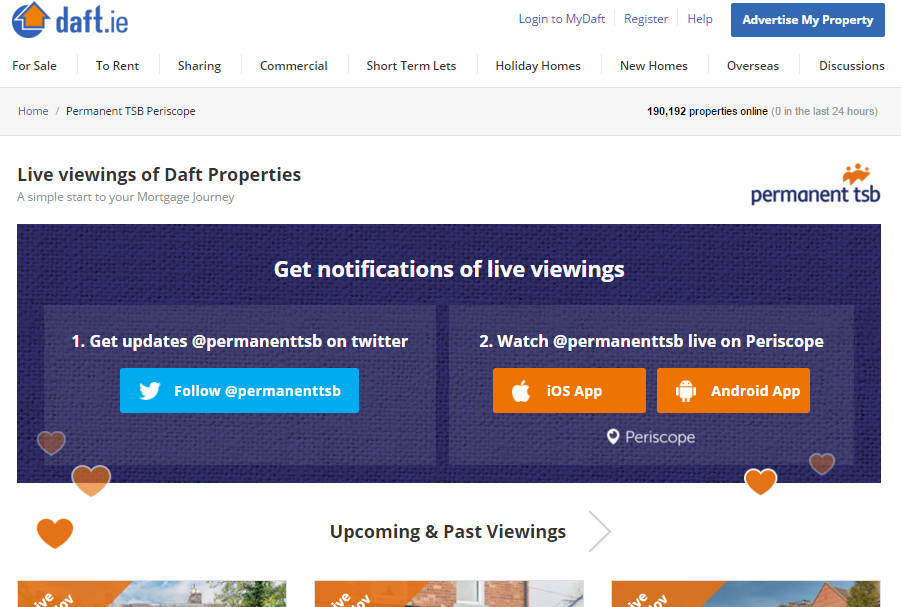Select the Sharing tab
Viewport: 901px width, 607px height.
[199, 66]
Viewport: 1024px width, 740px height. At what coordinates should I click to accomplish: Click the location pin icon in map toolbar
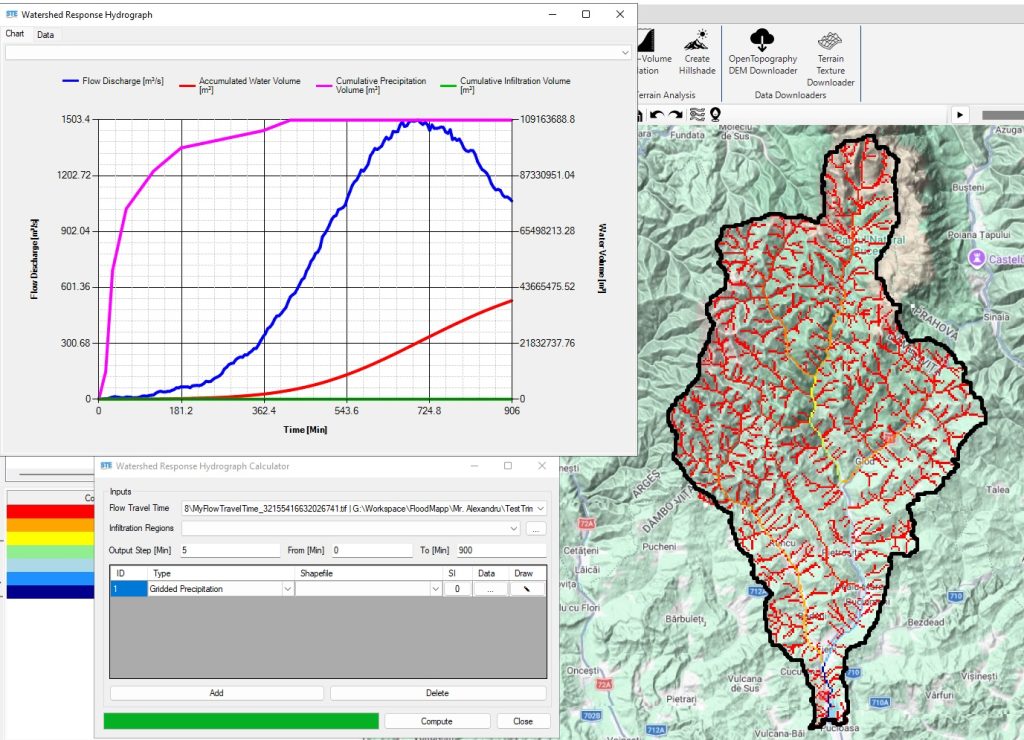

++++

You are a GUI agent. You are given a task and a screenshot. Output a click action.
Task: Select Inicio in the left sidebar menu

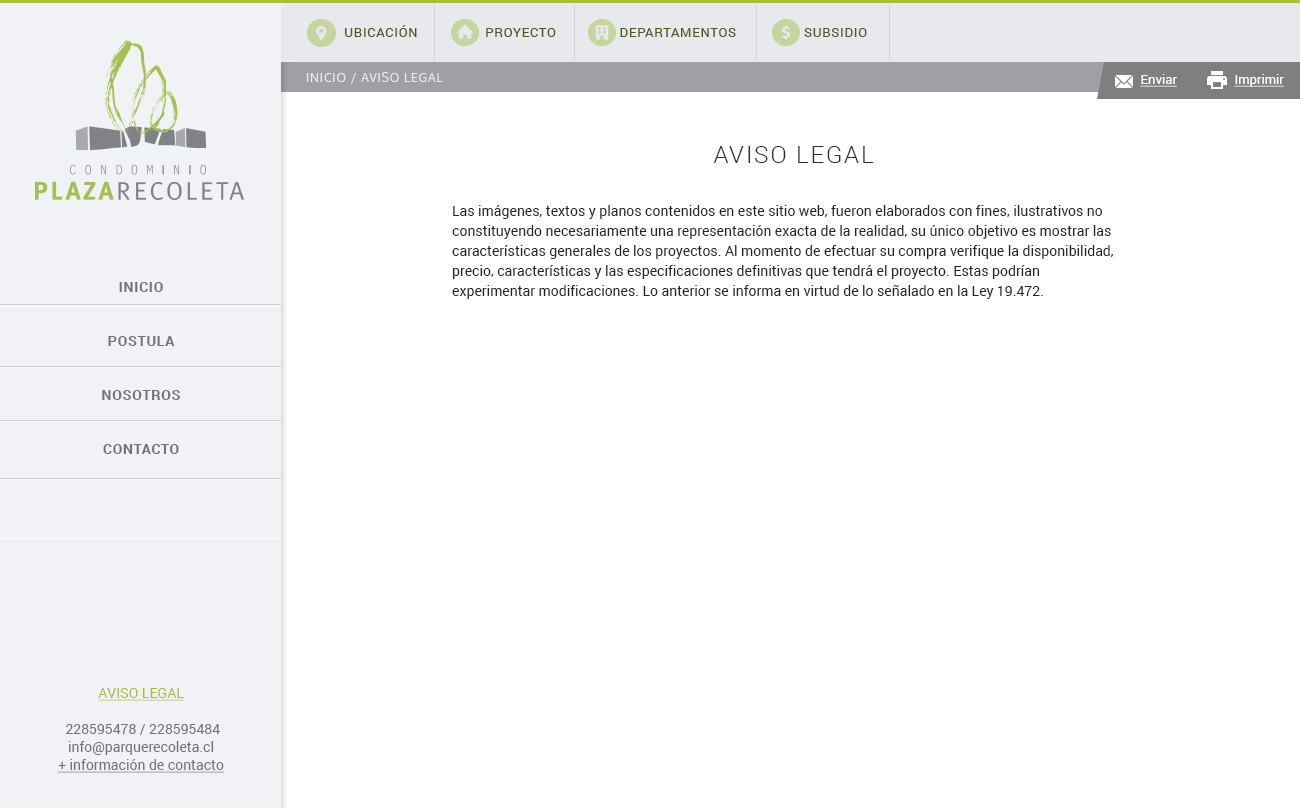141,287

++++

Description of the task
Scan the records for the string "click" and report each line where it occurs.

Solution to this task
Viewport: 1024px width, 740px height. At what coordinates should I click to accomplish: Click the location pin icon in map toolbar
You are a GUI agent. You are given a task and a screenshot. Output a click action.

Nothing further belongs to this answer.